Dagegen bezeichnete Professor Lars Kühn (Humboldt Universität Berlin) den Entwurf als einen "gut abgewogenen Kompromiss, gegen den aus wissenschaftlicher Sicht keine durchgreifenden Bedenken bestehen". Allerdings warnte Klöhn, dass der Entwurf unseriösen Anbietern von Graumarktprodukten die Tür zum Wertpapiermarkt zu weit öffnen könne. Es bestehe die Gefahr, dass unseriöse Anbieter klassischer Graumarktprodukte die Ausnahmen von der Prospektpflicht nutzen würden, um unter Einschaltung ebenso unseriöser Anlageberater oder Anlagevermittler ("Drückerkolonnen") Wertpapiere im Gegenwert von bis zu acht Millionen Euro zu vertreiben.
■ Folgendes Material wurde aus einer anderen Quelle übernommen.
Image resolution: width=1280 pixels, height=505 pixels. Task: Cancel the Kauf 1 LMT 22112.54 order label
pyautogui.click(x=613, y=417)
Rechtsanwalt Peter Mattil sagte, die Beteiligungsschwellen von 1.000 beziehungsweise 10.000 Euro könnten geeignet sein, Privatanleger von einer unüberlegten Anlage abzuhalten. Wie schon die Schutzvereinigung für Wertpapierbesitz schilderte auch Mattil Vorzüge eines Prospekts: Mit einem Umfang von oft mehreren hundert Seiten werde dieser zwar selten aufmerksam gelesen, könne aber "hinterher" als Informationsquelle für strukturelle Fehler eines Anlagemodells dienen, wenn eine Krise oder Insolvenz eingetreten sei. Mattil wies auf den Zusammenbruch der P&R-Gruppe (Container-Vermietung) hin, in die 55.000 Anleger 3,5 Milliarden Euro investiert hätten. Die Gruppe habe einen Prospekt von 160 Seiten veröffentlicht, der "alle erdenkliche Informationen enthält - bis auf die wichtigste: Die P&R hat entgegen allen Behauptungen offenbar ein reines Geldkarussell betrieben, ohne jegliche ernsthafte Investitionen für die Anleger." Mattil sprach sich gegen eine Klausel in dem Entwurf aus, die es Emittenten erlaubt, ihre Prospekte in englischer Sprache herauszugeben. Die Anleger müssten wenigstens ein Recht auf Übersetzungen haben.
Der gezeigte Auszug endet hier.